How do we even make sense of what transpired in Bilbao? Tottenham completed 115 passes all game. Andre Onana in the Manchester United goal didn’t have a save to make, other than the Brennan Johnson effort that was fumbled into the net via Luke Shaw. Spurs spent almost the entire second half camped in front of their own penalty box, and Micky van de Ven produced a goal-line clearance so miraculous that it might one day be immortalised by a statue.

Forget 1963 and the ‘Spurs way’, this was all about 2010, when Mourinho’s Internazionale went to Barcelona and defended for their lives to see off Pep Guardiola and his team 3-2 on aggregate. Ange Postecoglou had arrived at Spurs with a reputation for hard-pressing and attacking football and a certain tactical naivete that had been ruthlessly exposed when his Glasgow Celtic sides played in Europe.

But on the most important night of his football life, the Greek-Australian – whose words about always winning a trophy in his second season had been used to insult and deride him in every imaginable way – tore up the blueprint of a lifetime. The three workhorses in midfield stifled Bruno Fernandes to such a degree that he completed just 11 passes in the first half.

Before anyone gets too critical, remember that Spurs were missing Dejan Kulusevski, their best player this season, and James Maddison, their most creative midfielder. Son Heung-min, who deserved this more than anyone after a decade of sterling service, was only fit enough for the bench. Johnson, who bundled in that winner, had been so mocked by his own fan base, that he had deactivated his social media accounts last September. 

But prevail they did, with Guglielmo Vicario producing stunning saves from both Alejandro Garnacho and Luke Shaw, in the dying seconds of added-on time. Afterwards, Postecoglou was his usual combative self.

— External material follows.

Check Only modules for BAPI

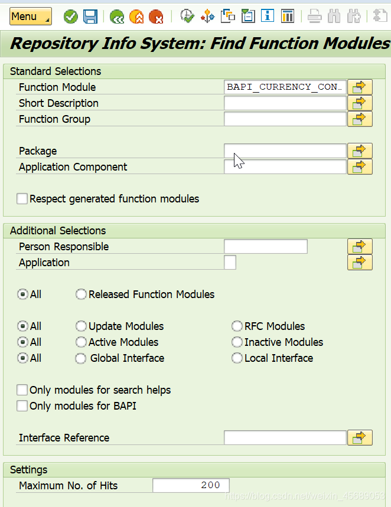click(x=22, y=405)
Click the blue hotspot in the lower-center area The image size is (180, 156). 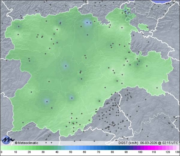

“It wasn’t me boasting,” he told TNT Sports of his second-season remark that had become an a stick to beat him with for months. “It was me making a declaration. I believed it. Finishing third wasn’t going to change this football club. Us winning something changes this football club.

“There’s no reason why they can’t go into next year believing they can win again and building a team that strives to win things. If you see yourself in that way, irrespective of what the noise is, that’s what the great clubs do. They expect success as they’ve had it. Hopefully this takes the club forward.”

Whether they move forward, go back or stand still, the Spurs faithful will never forget this. Luka Modric, Gareth Bale and Harry Kane couldn’t get them to the promised land, and neither could coaching titans like Mourinho and Conte. Postecoglou and Johnson did. Football can be a funny old game.